§ **Written problem 1**
Please reproduce the part of the bathtub passage between "For sixteen years, we" and "noisy, needy children.", inclusive.
§ **Written problem 2**
Answer these questions from the bathtub passage:
(a) How many years did the writer live in the farmhouse?
(b) What did the writer have to do to reach the faucet with their feet?
(c) Who would try to infiltrate and plead to join the writer in the tub?

For sixteen years, we lived in an old farmhouse. In the winter, it was an old cold farmhouse. The tub pictured above often became a place of both warmth and respite.
It was always a place to read. And yes, it was an escape from noisy, needy children.
The tub was deep, and long enough that I could not reach the faucet with my feet unless I pointed my toes. I’d start out with very hot water – and as it cooled, I’d drain a bit and then add more hot to extend my time of “retreat”. I could fully immerse myself under the water and relax in the soothing warmth.
At times, those little girls I’d be in retreat from would attempt to infiltrate and plead to join me. When the water was finally cool enough, I’d sometimes give in and ultimately my place of escape was no more. It was time to bail and leave them to their play.

§ **Given data**
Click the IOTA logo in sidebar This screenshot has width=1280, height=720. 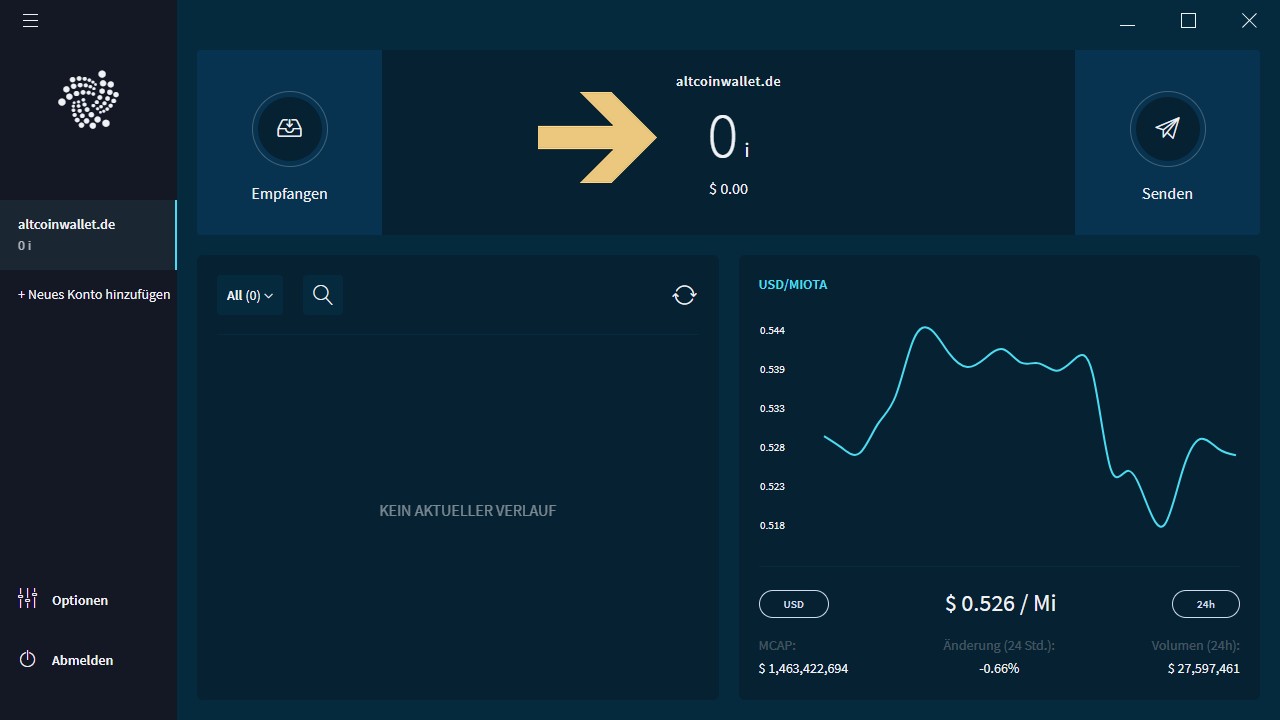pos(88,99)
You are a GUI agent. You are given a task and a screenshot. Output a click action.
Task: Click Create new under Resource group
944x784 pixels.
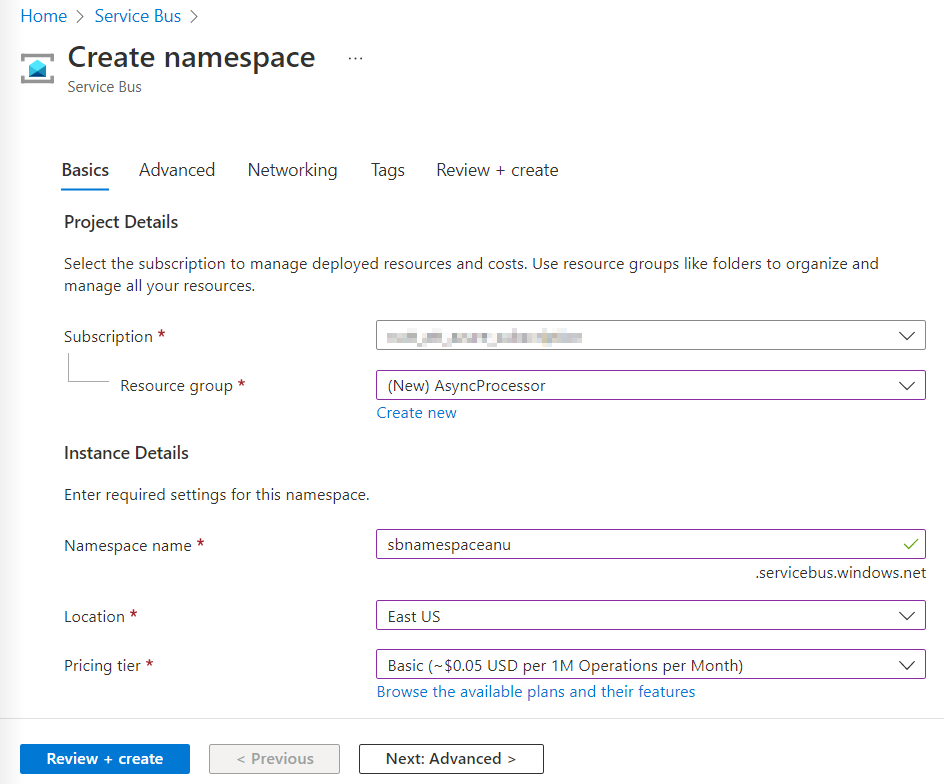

§ **Expected output 1**
For sixteen years, we lived in an old farmhouse. In the winter, it was an old cold farmhouse. The tub pictured above often became a place of both warmth and respite.
It was always a place to read. And yes, it was an escape from noisy, needy children.

§ **Expected output 2**
(a) Sixteen years.
(b) Point their toes.
(c) The little girls the writer was in retreat from.